(DOCUMENT EXCERPT):
* Start *

HENRY CHAMBERLAIN: Kerry, I want to chat with you about fandom, and the upcoming documentary that you are featured in, “From the Bridge,” and cover as much as we can about your remarkable career. I want to begin by giving a shout out to your friend, Kurt Edward Larson. He conducted such a beautiful and heartfelt interview with you.
KERRY O’QUINN: Kurt and I have known each other for a long time and have a lot of fun things in common. Kurt is such a Star Wars fan–and, when he got married several years ago, I wondered about what to get him–a toaster? a blender? No, what he would want was a day at Skywalker Ranch. I arranged that. He and his wife had lunch there and got a tour of the ranch. So, he was in heaven!
I was talking to a buddy of mine about doing this interview and we got to speculating over the long lines for Star Wars on the very first day of release. We were just kids when it came out. I started to think about how Jaws had attracted long lines too a couple of years prior. From your special vantage point, Starlog was already on the scene having come out in 1976, would you share with us your take on the explosion of excitement over Star Wars in 1977?
It was phenomenal timing. My partner, Norm Jacobs, and I had launched Starlog magazine in 1976, the Bicentennial year. At that time, there was no science fiction that was alive and happening. It was all stuff from the past that was being consumed. You know, stuff from the 1950s, the movies made by George Pal. Those movies were popular with nerds like me. But they weren’t going to win any Academy Awards or get any mainstream cheers of any kind. It was considered trash, like daytime soap operas. Horror movies, stuff like that, was not taken seriously.

* End *

(COLLECTED DATA):
* Start *

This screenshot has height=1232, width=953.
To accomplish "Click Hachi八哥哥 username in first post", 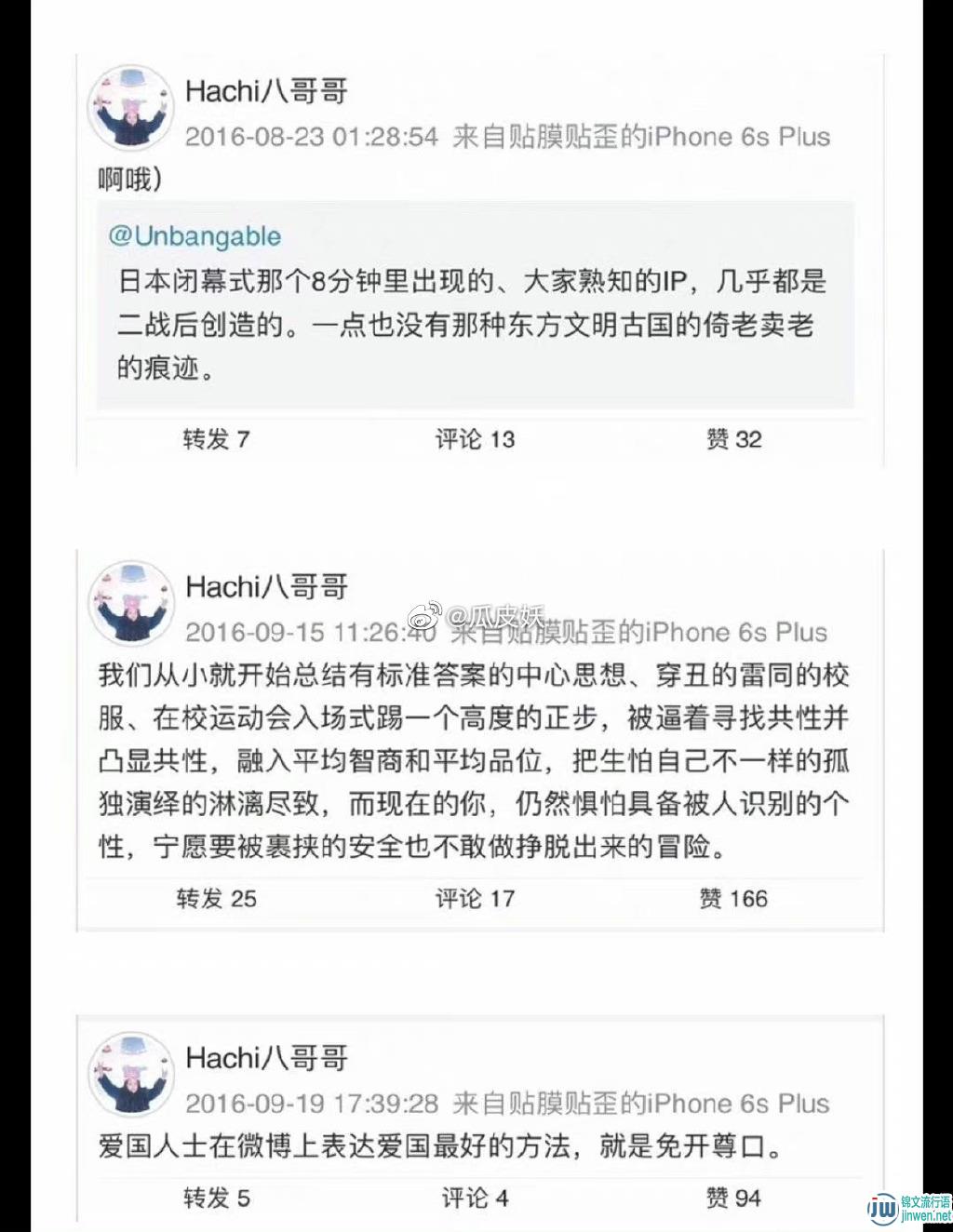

* End *

(AIM A): Using the interview excerpt, decide whether each statement agrees with it: (i) Starlog magazine was launched in 1976. (ii) Kerry O'Quinn gave Kurt a blender as a wedding gift. (iii) Horror movies were taken seriously at the time Starlog launched. For each, answer yes or no and quote the words that decide it.
(AIM B): Output the passage of the interview excerpt starting at "HENRY CHAMBERLAIN: Kerry, I" and ending at "was in heaven!".

(WRITTEN REPLY A):
(i) Yes: "My partner, Norm Jacobs, and I had launched Starlog magazine in 1976, the Bicentennial year."
(ii) No: "No, what he would want was a day at Skywalker Ranch. I arranged that."
(iii) No: "Horror movies, stuff like that, was not taken seriously."

(WRITTEN REPLY B):
HENRY CHAMBERLAIN: Kerry, I want to chat with you about fandom, and the upcoming documentary that you are featured in, “From the Bridge,” and cover as much as we can about your remarkable career. I want to begin by giving a shout out to your friend, Kurt Edward Larson. He conducted such a beautiful and heartfelt interview with you.
KERRY O’QUINN: Kurt and I have known each other for a long time and have a lot of fun things in common. Kurt is such a Star Wars fan–and, when he got married several years ago, I wondered about what to get him–a toaster? a blender? No, what he would want was a day at Skywalker Ranch. I arranged that. He and his wife had lunch there and got a tour of the ranch. So, he was in heaven!